In seinem Blog-Eintrag argumentiert Allaire, dass Digitale Vermögenswerte eine völlig neue Anlageklasse darstellen und weder Wertpapiere noch Handelswaren oder Währungen sind. Die US-Börsenaufsicht SEC, die bisher den Löwenanteil der Krypto-Regulierung übernommen hat, wäre auf Grund ihrer Ausrichtung „dazu gezwungen“, Kryptowährungen automatisch als Wertpapiere einstufen zu müssen, um überhaupt handlungsbefugt zu sein. Hier sieht Allaire jedoch die Krux, da die bestehenden Gesetze seiner Meinung nach nicht in der Lage sind, den Kryptowährungen Genüge zu tun. Dahingehend führt er aus:

„Wir fordern den Gesetzgeber auf, das einzigartige wirtschaftliche Potenzial dieser Innovation zu nutzen und endlich aktiv zu werden, um Kryptowährungen und Blockchain gedeihen zu lassen. Wir sind uns sicher, dass die Politik das Wirtschaftswachstum fördern will und wollen ihr dabei helfen, diese Chance wahrzunehmen.“

Wie zuvor berichtet, wurde ein Gesetzentwurf zur rechtlichen Definition von Kryptowährungen erneut im US-Parlament eingegeben. Ziel des Entwurfes ist es, dass Digitalwährungen nicht länger als Wertpapiere eingestuft werden, gleichsam sieht er vor, dass Krypto-Transaktionen unter 600 US-Dollar von der Besteuerung befreit werden.

Dies würde Kryptowährungen dabei helfen, sich als tatsächliches Zahlungsmittel etablieren zu können, denn wie Jerry Brito von Coin Center erklärt, müssen etwaige Kapitalerträge versteuert werden, die schon bei einfachsten Transaktionen entstehen könnten, wie zum Beispiel beim Kauf eines Laptops.

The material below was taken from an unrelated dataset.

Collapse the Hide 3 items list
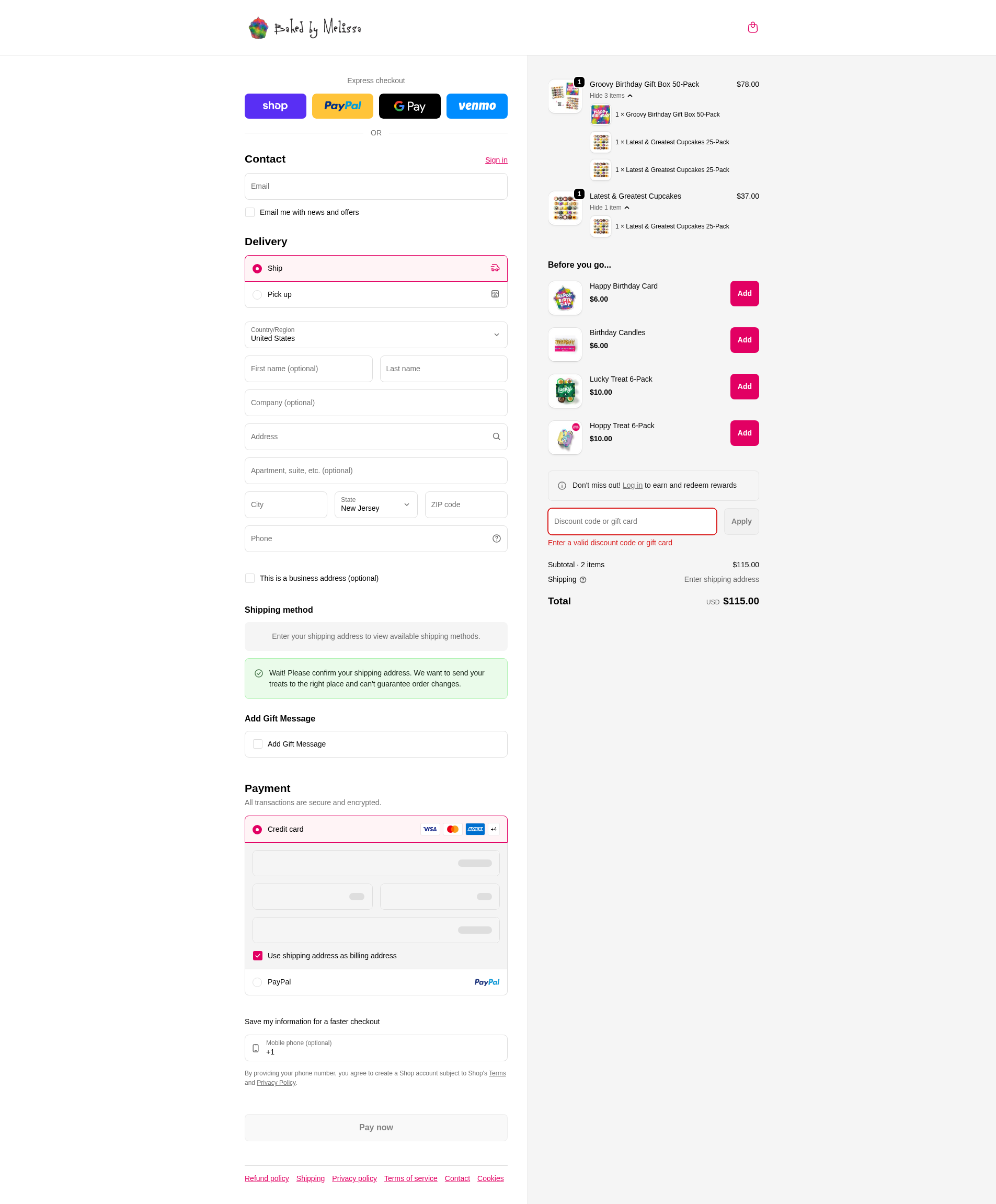Screen dimensions: 996x1204 click(x=611, y=96)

Wie Cointelegraph gestern berichtet hat, hat das amerikanische Finanzamt IRS einen Leitfaden zur Versteuerung von Kryptowährungen herausgebracht. IRS Chef Charles Rettig gibt an, dass sich seine Behörde „zum Ziel gesetzt hat“, die Bevölkerung entsprechend aufzuklären. Im Leitfaden sollen unter anderem Berechnungsgrundlagen und die steuerliche Einordnung der Krypto-Vermögenswerte offengelegt werden.